Demoro alguns minutos a preencher a minha candidatura e envio os meus pequenos projetos para que possam ter uma maior perspetiva sobre o meu trabalho. O curso em que me pretendo candidatar está relacionado com as artes gráficas, mas contém a arte da fotografia inserida. O estágio será feito num estúdio de sessões fotográficos com um projeto escolhido pelo estagiário. Este plano interessou-me bastante, e restava-me 1% de esperança em conseguir este lugar. Apenas estavam abertas quinze cagas, o que era extremamente difícil de não preencher em algumas horas.
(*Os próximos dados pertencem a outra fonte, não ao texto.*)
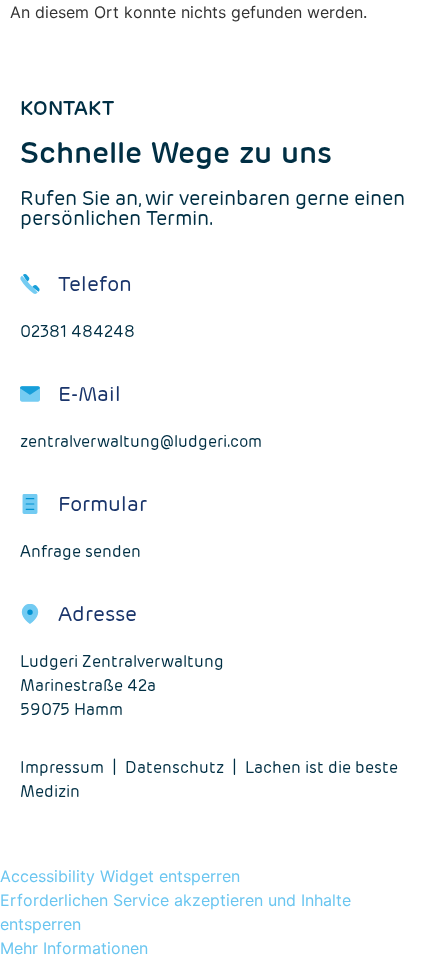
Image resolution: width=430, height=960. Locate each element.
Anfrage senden (80, 551)
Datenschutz (174, 767)
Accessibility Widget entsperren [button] (120, 876)
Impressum (62, 767)
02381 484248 (77, 331)
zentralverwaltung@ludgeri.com (141, 441)
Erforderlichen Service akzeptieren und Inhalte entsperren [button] (175, 912)
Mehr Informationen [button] (74, 948)
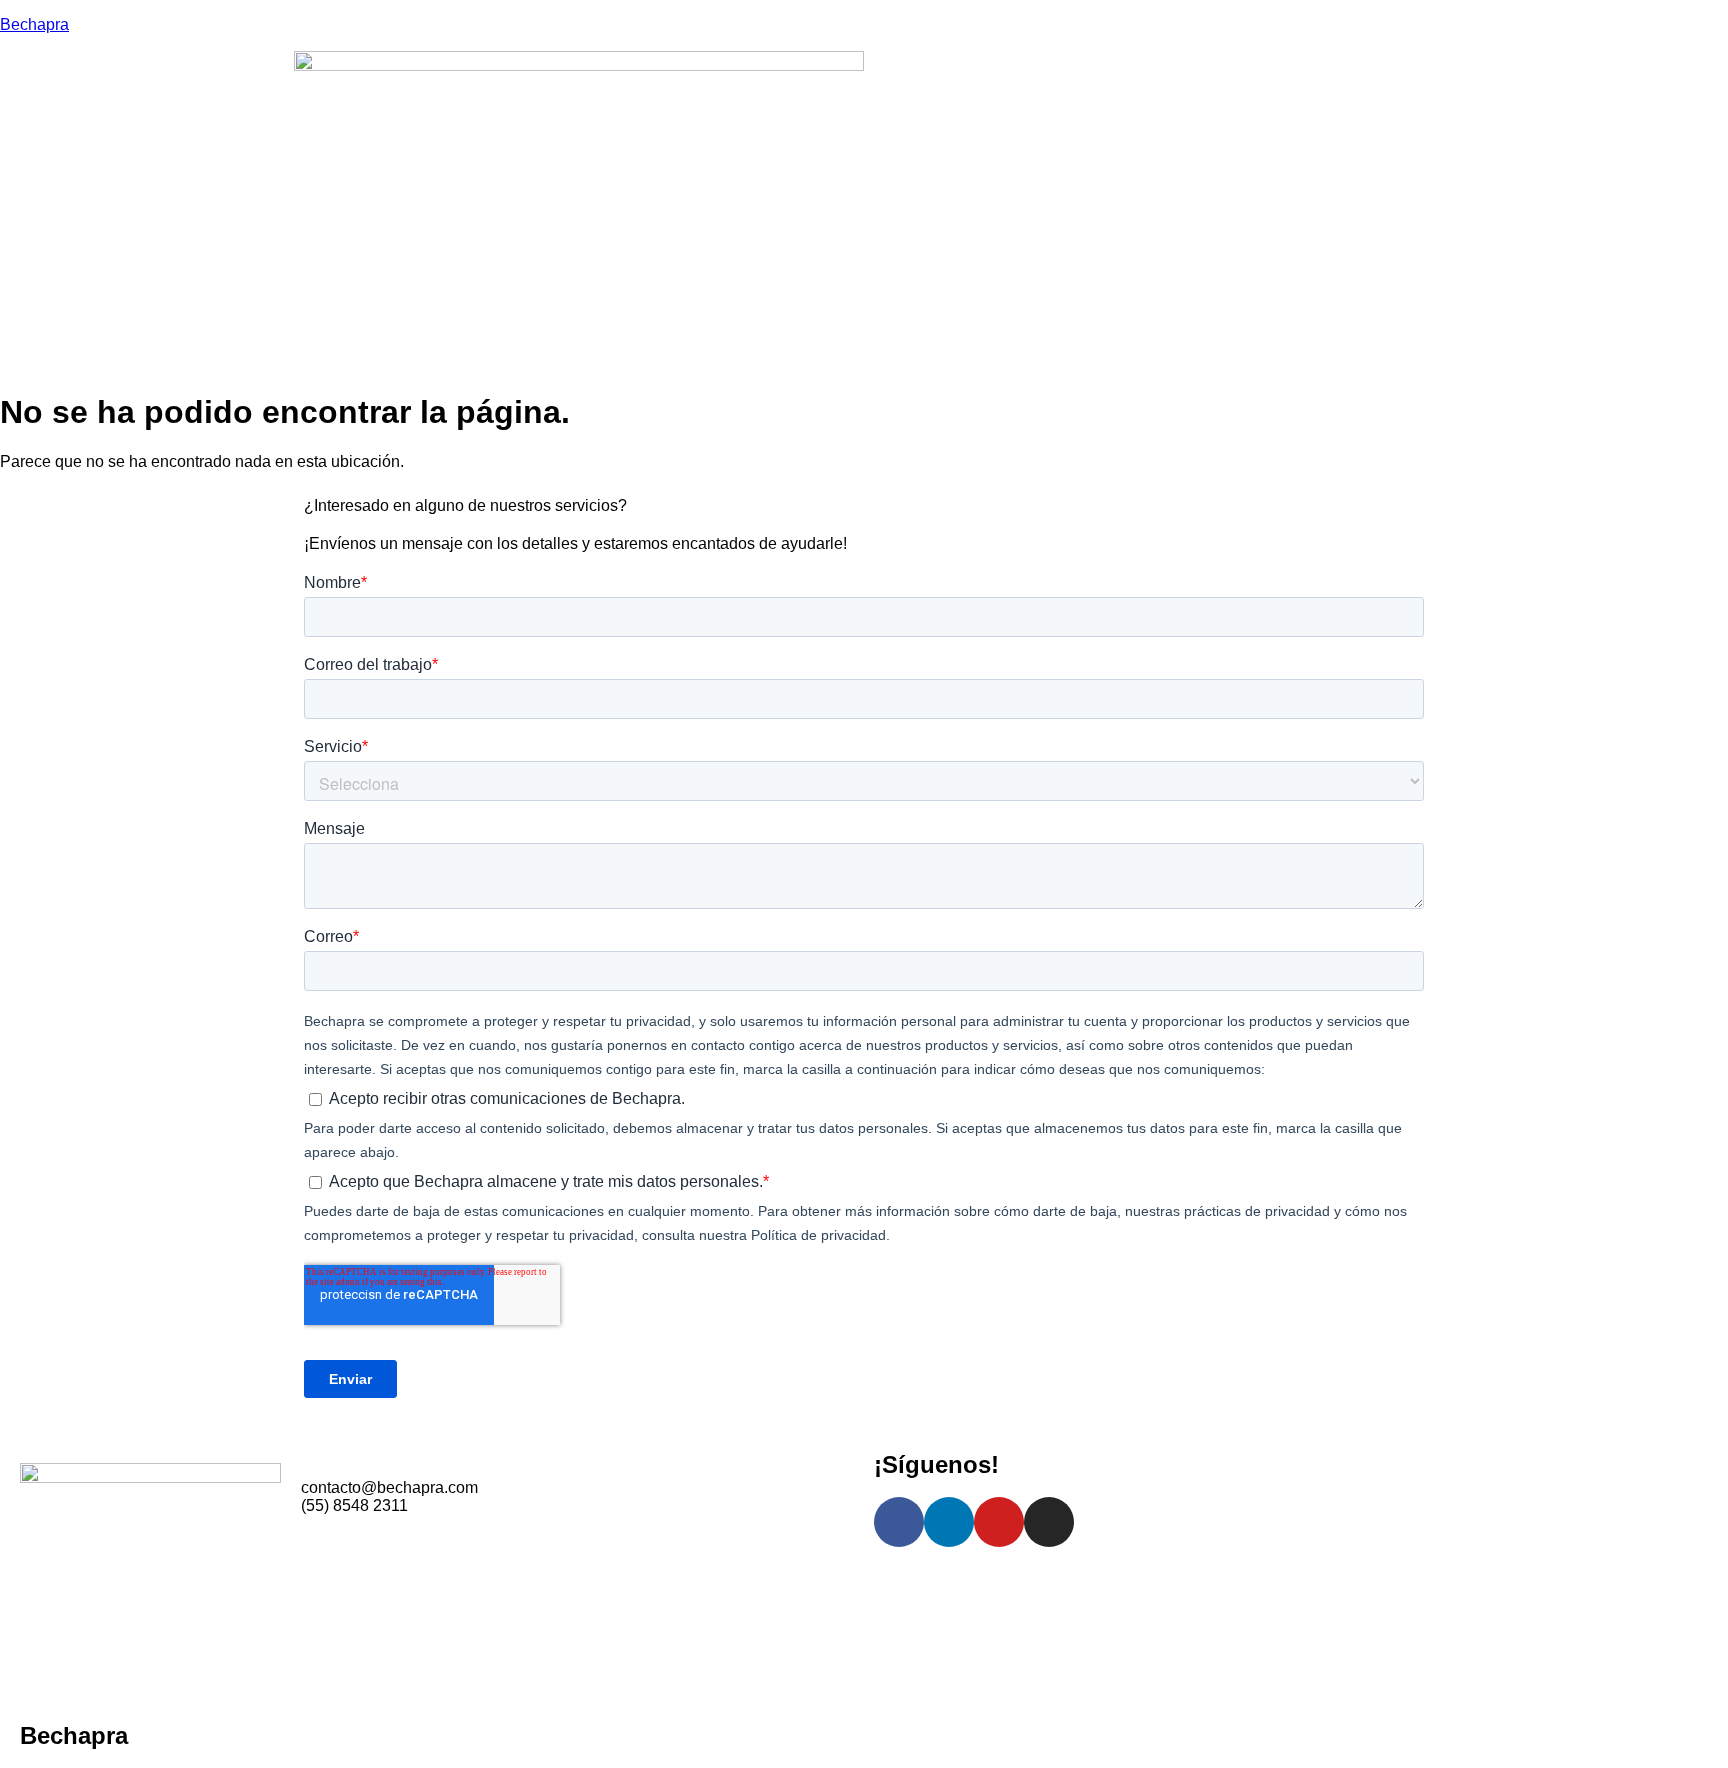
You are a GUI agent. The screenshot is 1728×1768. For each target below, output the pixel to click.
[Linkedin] (949, 1522)
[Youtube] (999, 1522)
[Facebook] (899, 1522)
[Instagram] (1049, 1522)
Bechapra (34, 24)
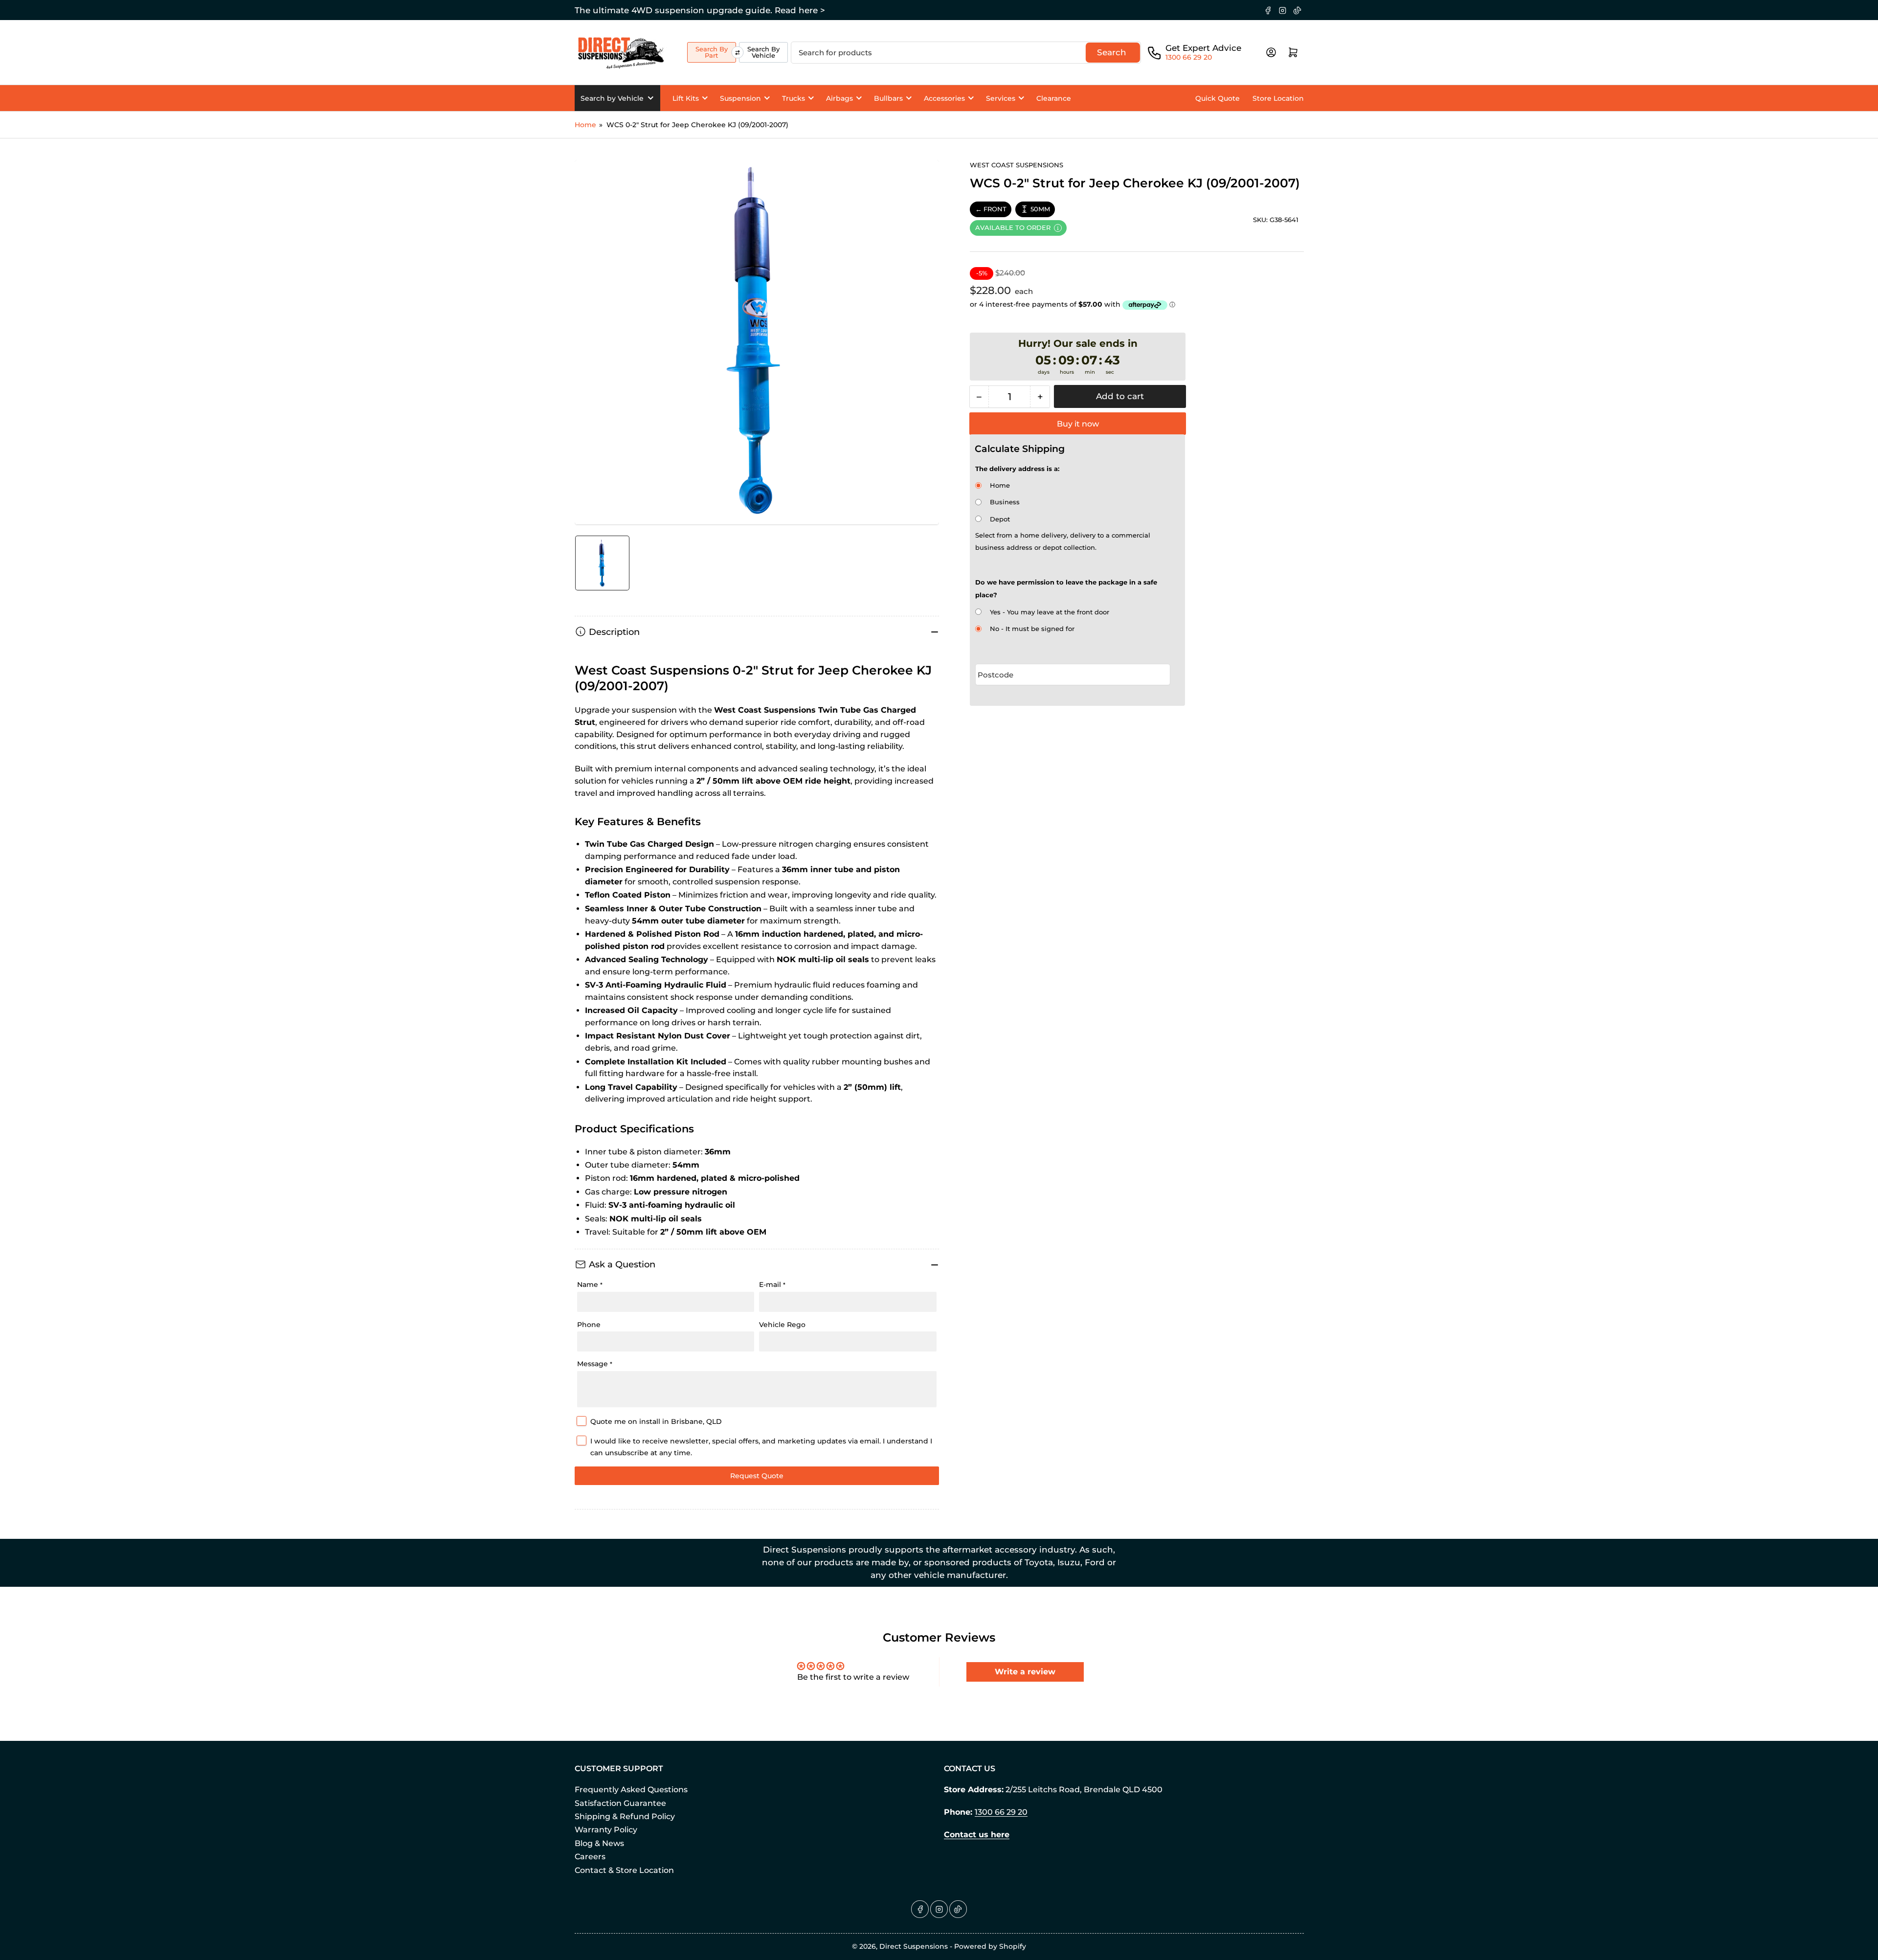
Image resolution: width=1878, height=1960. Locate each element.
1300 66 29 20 (1188, 57)
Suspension (740, 98)
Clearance (1053, 98)
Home (585, 124)
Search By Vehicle (763, 52)
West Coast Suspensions (1016, 165)
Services (1000, 98)
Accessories (944, 98)
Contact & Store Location (624, 1870)
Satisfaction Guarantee (620, 1803)
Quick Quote (1217, 98)
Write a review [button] (1025, 1671)
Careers (590, 1856)
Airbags (839, 98)
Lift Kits (685, 98)
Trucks (793, 98)
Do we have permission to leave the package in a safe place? (1066, 588)
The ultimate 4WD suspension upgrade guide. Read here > (700, 10)
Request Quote (756, 1475)
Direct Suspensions (913, 1946)
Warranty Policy (606, 1829)
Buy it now (1078, 423)
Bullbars (888, 98)
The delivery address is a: (1017, 469)
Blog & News (599, 1843)
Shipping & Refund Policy (625, 1816)
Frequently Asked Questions (631, 1789)
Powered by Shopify (990, 1946)
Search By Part (711, 52)
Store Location (1278, 98)
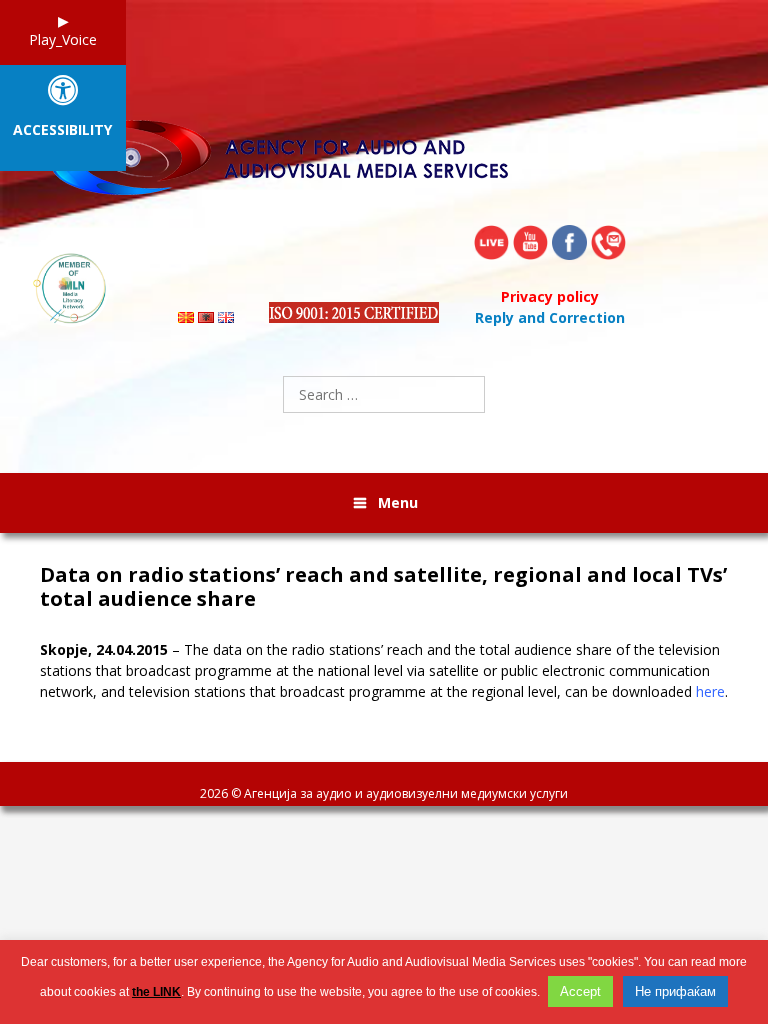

– Espero que consigas! – reconforta-me, e deposita um beijo sobre a minha bochecha. Sorrio, sem jeito. Ele tem-me tratado como um verdadeiro ser humano, com demasiado carinho à mistura, apesar do afastamento ser constante, o que não contraria a nossa relação de amizade, que se tem tornado cada vez mais forte. – Agora é a vez de te informar que o caso de polícia no qual tu foste, implicitamente, envolvida irá seguir para tribunal, e tu terás de testemunhar contra os ladrões. Estás preparada para tudo isso? –

– Que mais poderei eu fazer? Não tenho qualquer outra opção... – falo, cabisbaixa. Recordar-me daquele momento ainda fazia o meu cérebro entrar em conflito emocional, mas tenho reestabelecido as ligações cada vez mais; e sei que, apesar de tudo, quero ser alguém que não cai com apenas um empurrão.